Model Driven Architecture
- Fakultät
Ingenieurwissenschaften und Informatik
- Version
Version 5.0 vom 03.09.2019
- Modulkennung
11M0593
- Modulname (englisch)
Model Driven Architecture
- Studiengänge mit diesem Modul
Informatik - Verteilte und Mobile Anwendungen (M.Sc.)
- Niveaustufe
4
- Kurzbeschreibung
Die Generierung von Software aus den software-technisch erstellten und in z.B. UML beschriebenen Modellen erhöht nicht nur die Produktivität, sondern steigert insbesondere die Qualität der Software. Die werkzeugunterstützte halbautomatische Generierung von komplexen verteilten Business-Anwendungen aus plattformunabhängigen Modellen macht Software zu einem industriell gefertigten Produkt in ingenieurmäßigem Sinne. Model Driven Architecture (MDA) stellt den Architekturprozess in den Mittelpunkt der Software-Entwicklung, die fehleranfällige Implementation wird weitgehend automatisiert.
- Lehrinhalte
- Motivation
- Grundlagen
- Model Driven Architecture - Konzepte, Methoden, Werkzeuge
- Beispielanwendung
- Vom Problem zum Modell
- Vom Modell zur Anwendung
- Potentiale, Grenzen und Schwachpunkte der MDA
- Lernergebnisse / Kompetenzziele
Wissensverbreiterung
Die Studierenden, die dieses Modul erfolgreich studiert haben, verfügen über ein breit angelegtes allgemeines Wissen über die Möglichkeiten und Grenzen der MDA und sind sich der Entwicklung und des Wandels dieser jungen aber zukunftsträchtigen Softwareentwicklungsmethode bewusst.
Wissensvertiefung
Die Studierenden erwerben in dem spezifischen Thema MDA ein detailliertes Wissen über den aktuellen Stand der Forschung und der Entwicklungswerkzeuge.
Können - instrumentale Kompetenz
Die Studierenden erlernen den Umgang mit aktuellen wissenschaftlichen Publikationen und mit Werkzeugen zum speziellen Thema MDA.
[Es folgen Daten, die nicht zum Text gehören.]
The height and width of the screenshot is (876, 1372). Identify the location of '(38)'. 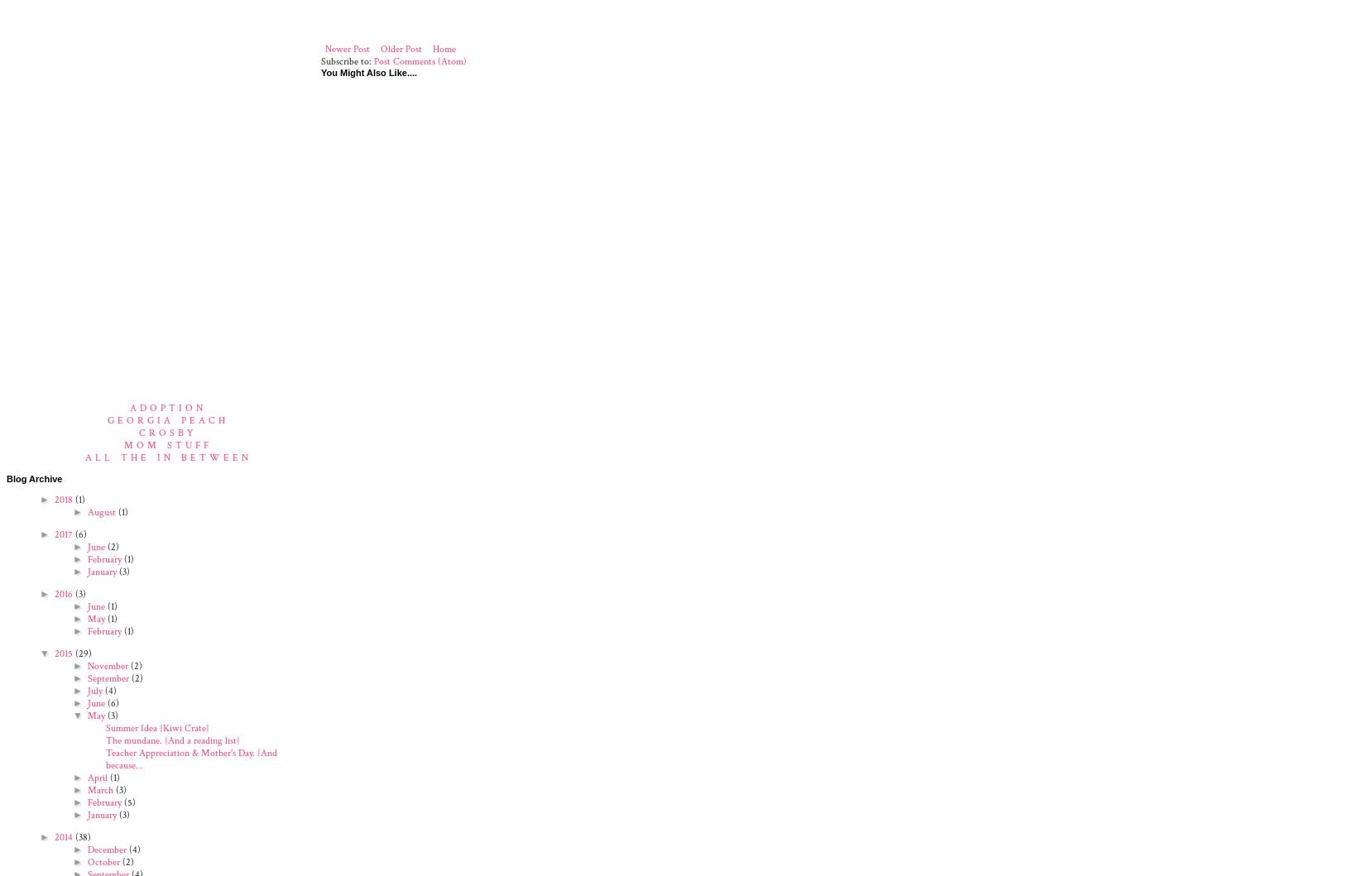
(81, 835).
Können - kommunikative Kompetenz
Die Studierenden können Entwicklungsergebnisse im Team arbeitsteilig erstellen und eigene Entwicklungsergebnisse vor Fachpublikum präsentieren und verteidigen.
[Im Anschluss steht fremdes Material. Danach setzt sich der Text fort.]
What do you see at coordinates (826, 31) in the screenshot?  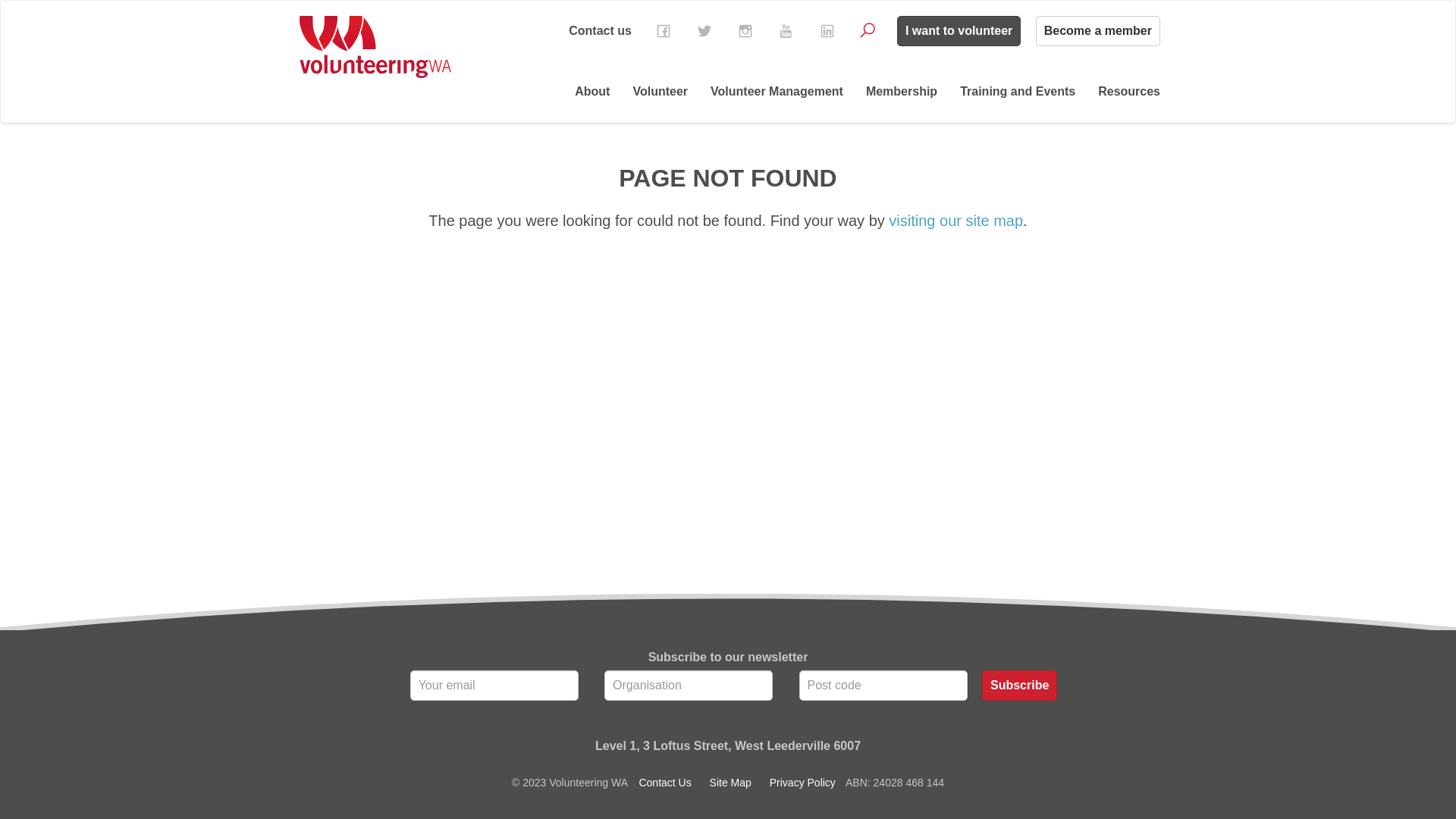 I see `'LinkedIn'` at bounding box center [826, 31].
Können - systemische Kompetenz
Die Studierenden können im Rahmen eines vorgegebenen Themas wissenschaftlich arbeiten mit eigener Literaturrecherche und -auswertung und beherrschen die gängigen berufsbezogenen Fähigkeiten, Fertigkeiten und Techniken zum erfolgreichen Einsatz der MDA.
- Lehr-/Lernmethoden
Seminaristische Veranstaltung mit Vorlesung, Praktikum und Referaten der Studierenden.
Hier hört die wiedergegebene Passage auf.